Work required: Work out how many lines in the entries below include the word "Collapse". Give nothing but the number.
··· Exercise material ···
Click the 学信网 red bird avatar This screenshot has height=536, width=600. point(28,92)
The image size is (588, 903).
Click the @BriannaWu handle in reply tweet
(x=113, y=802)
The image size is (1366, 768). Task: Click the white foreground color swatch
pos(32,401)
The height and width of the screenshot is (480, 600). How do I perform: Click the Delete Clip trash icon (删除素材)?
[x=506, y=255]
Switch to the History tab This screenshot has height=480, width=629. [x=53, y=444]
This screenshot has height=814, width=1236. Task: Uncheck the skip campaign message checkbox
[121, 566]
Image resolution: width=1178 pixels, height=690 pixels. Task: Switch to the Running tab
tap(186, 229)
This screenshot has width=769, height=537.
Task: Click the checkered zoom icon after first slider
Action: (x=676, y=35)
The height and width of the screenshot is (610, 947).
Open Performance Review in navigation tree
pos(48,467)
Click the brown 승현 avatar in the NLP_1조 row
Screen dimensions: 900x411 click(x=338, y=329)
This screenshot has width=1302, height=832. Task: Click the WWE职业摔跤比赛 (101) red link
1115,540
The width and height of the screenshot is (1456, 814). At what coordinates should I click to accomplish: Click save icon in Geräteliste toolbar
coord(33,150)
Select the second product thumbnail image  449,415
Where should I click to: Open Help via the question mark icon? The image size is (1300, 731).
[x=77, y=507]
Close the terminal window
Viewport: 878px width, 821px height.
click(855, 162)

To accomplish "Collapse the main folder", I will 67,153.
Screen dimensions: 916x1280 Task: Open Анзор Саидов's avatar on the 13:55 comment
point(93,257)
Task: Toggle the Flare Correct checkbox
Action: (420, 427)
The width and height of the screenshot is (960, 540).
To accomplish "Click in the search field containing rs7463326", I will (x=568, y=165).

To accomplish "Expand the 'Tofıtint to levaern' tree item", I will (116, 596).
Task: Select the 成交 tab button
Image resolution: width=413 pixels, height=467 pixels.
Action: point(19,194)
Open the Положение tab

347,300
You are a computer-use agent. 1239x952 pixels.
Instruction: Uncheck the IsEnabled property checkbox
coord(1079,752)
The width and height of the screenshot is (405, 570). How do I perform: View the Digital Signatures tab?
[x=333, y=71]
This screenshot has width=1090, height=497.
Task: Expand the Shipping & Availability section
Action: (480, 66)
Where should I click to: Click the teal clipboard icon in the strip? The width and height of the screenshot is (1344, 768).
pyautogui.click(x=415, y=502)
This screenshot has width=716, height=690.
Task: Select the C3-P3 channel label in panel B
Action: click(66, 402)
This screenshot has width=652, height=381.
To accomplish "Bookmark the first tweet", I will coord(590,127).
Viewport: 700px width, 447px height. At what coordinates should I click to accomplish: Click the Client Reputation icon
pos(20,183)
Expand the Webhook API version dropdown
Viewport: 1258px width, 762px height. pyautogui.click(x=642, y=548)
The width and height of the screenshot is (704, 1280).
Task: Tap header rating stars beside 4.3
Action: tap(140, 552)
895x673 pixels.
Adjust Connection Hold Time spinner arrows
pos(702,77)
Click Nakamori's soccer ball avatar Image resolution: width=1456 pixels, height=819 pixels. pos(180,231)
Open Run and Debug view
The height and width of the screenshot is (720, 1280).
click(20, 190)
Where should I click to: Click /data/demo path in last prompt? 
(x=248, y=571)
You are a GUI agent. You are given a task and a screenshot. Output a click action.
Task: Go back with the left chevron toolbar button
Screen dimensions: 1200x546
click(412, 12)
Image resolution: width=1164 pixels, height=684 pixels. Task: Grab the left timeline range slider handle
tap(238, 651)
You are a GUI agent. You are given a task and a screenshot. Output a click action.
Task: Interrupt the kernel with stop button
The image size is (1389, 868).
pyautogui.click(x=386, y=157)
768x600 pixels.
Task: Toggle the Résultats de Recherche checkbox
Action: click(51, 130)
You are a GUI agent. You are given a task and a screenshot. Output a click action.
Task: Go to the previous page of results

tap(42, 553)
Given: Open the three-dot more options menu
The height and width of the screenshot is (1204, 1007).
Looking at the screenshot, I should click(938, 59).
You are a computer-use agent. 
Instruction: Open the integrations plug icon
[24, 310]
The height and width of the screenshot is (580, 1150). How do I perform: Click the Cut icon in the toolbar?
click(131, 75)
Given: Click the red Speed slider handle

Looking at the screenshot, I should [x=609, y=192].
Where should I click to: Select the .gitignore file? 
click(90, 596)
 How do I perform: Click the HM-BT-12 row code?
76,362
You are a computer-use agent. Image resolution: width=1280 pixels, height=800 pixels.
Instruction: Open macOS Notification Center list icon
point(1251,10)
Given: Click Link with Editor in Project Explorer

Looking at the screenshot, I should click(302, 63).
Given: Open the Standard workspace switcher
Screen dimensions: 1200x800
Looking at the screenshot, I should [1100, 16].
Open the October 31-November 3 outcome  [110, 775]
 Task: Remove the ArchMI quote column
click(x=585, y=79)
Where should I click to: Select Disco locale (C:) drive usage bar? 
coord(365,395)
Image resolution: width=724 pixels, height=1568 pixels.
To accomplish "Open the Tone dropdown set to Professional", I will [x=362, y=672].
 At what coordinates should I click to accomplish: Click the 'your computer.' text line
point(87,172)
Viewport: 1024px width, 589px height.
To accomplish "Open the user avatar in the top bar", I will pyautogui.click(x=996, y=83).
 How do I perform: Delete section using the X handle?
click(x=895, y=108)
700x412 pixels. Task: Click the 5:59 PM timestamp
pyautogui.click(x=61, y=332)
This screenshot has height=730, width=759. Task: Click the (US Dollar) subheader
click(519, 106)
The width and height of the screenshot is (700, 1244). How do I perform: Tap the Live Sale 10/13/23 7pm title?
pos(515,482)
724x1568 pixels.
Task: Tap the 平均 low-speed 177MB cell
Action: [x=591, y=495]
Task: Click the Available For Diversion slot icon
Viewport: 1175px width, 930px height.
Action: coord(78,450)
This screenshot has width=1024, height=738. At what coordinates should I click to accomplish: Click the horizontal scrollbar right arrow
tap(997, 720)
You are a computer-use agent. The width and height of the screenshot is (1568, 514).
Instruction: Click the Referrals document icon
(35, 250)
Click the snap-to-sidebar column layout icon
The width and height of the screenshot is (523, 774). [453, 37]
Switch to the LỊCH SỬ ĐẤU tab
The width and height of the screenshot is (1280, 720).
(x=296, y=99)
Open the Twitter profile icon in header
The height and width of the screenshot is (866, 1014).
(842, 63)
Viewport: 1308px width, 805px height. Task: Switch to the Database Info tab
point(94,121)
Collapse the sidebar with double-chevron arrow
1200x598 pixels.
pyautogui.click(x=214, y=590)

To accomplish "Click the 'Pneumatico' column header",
···
Solution below: 2